Abysmal: it doesn't matter what I think. If that's what you believe and if it legitimately gives you some solace, then who am I to tell you differently? But, if it's a security blanket laying on top of things you really need to process, then perhaps you lose nothing in trying to see if there's a different way to go. In any event, FWIW: I don't believe the answers really lie in our perpetual consumption of media - that's part of the point.
Mr.Duck on 7/11/2019 at 06:42
<3
Gray on 9/11/2019 at 23:48
Quote Posted by henke
I've seen a few episodes of Bojack here and there but it's never really grabbed me. Should probably give it another go.
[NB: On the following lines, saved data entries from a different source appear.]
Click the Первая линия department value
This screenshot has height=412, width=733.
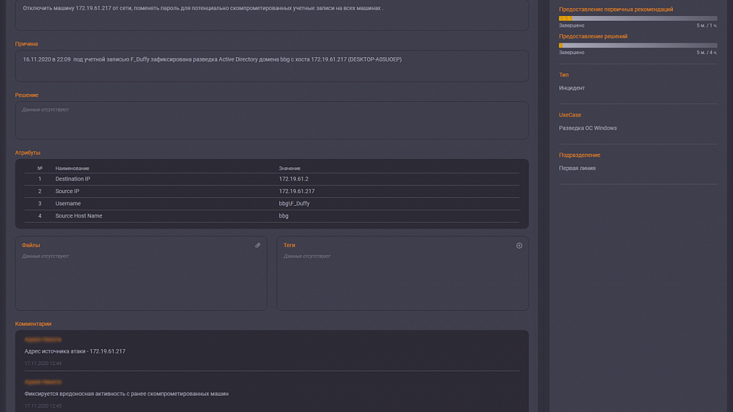pyautogui.click(x=577, y=168)
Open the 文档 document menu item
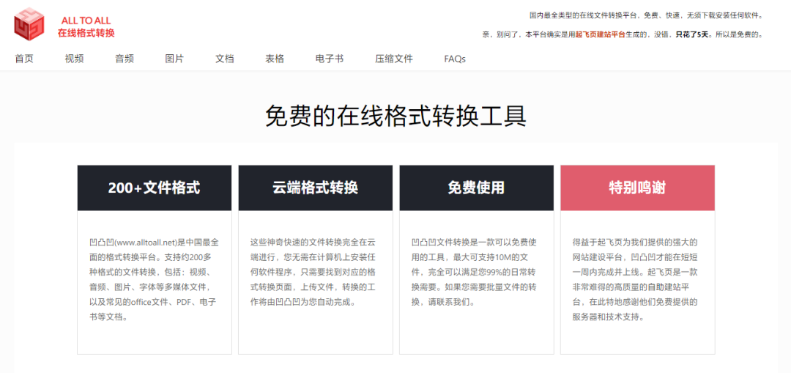 click(225, 59)
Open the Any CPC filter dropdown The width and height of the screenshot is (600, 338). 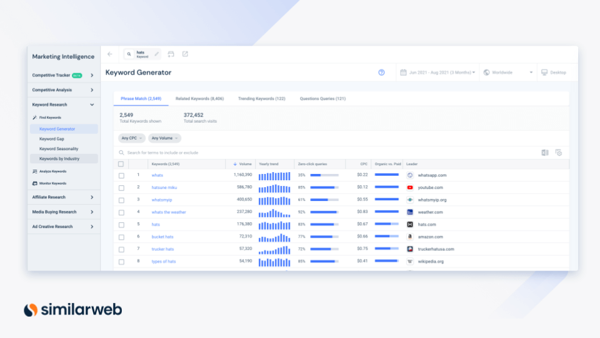coord(132,138)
That's what I'm thinking right now. I saw pretty much all of season 1, half of 2, but I didn't quite get into it. Did I miss something important? Perhaps I should give it another go as well.
About the baseline thingy: I may have misunderstood the concept, but from personal experience, it does not seem to uniformly apply to me. Sure, when things are stable, perhaps it does. But my baseline has shifted vastly at least twice over the last 12 years, to the point where it is now tricky to even call it a baseline anymore.
Clearly, when I was watching BoJack, I must not have been paying enough attention, I was mainly annoyed by what an asshole the main character is, and didn't see deeper psychology of it. I might give it another go. Unless this is really a big massive joke and it's just a show about a talking cartoon horse-man. I'll caveat with my standard "I'm pretty thick nowadays and clever details may elude me". But I'll give it another go.
Sulphur on 10/11/2019 at 07:34
Quote Posted by Gray
About the baseline thingy: I may have misunderstood the concept, but from personal experience, it does not seem to uniformly apply to me. Sure, when things are stable, perhaps it does. But my baseline has shifted vastly at least twice over the last 12 years, to the point where it is now tricky to even call it a baseline anymore.
There are things that can affect it over the long term - point 5 in the link, for instance, posits that different people adapt differently, and an event like marriage may cause a shift if it's a great enough net positive. Keep in mind it's a generalised theory for a specific thing, and there are individual differences to consider too. Like I said, reality tends to be more complicated.
As for the show, it's definitely about a talking horse-man. That's the schtick. If season 2 didn't work for you, then it might be possible it's just not in the set of things you enjoy, and that's fine. It only really started to slide into place for me with the first episode of S2, when BoJack's mom tells him she read his book and what he thinks of her. The entirety of what she says, the entire 'you were born broken' speech, comes from a place of ambiguity: is it resentment masquerading as an apology? is it a twisted but ultimately accurate interpretation of his psyche? is she projecting her own brokenness? is it a complex mix of all of that? That's what made me sit up and pay attention. In my experience, no one can hurt you as much as the people who know you inside out, and those people tend to be family. It's something that rings with emotional truth, which is what the show really brings out as it goes on.
Gray on 11/11/2019 at 01:47
Hmm, interesting. Yeah, I'll give it another go, if nothing else but to prove myself wrong. I love it when I'm wrong.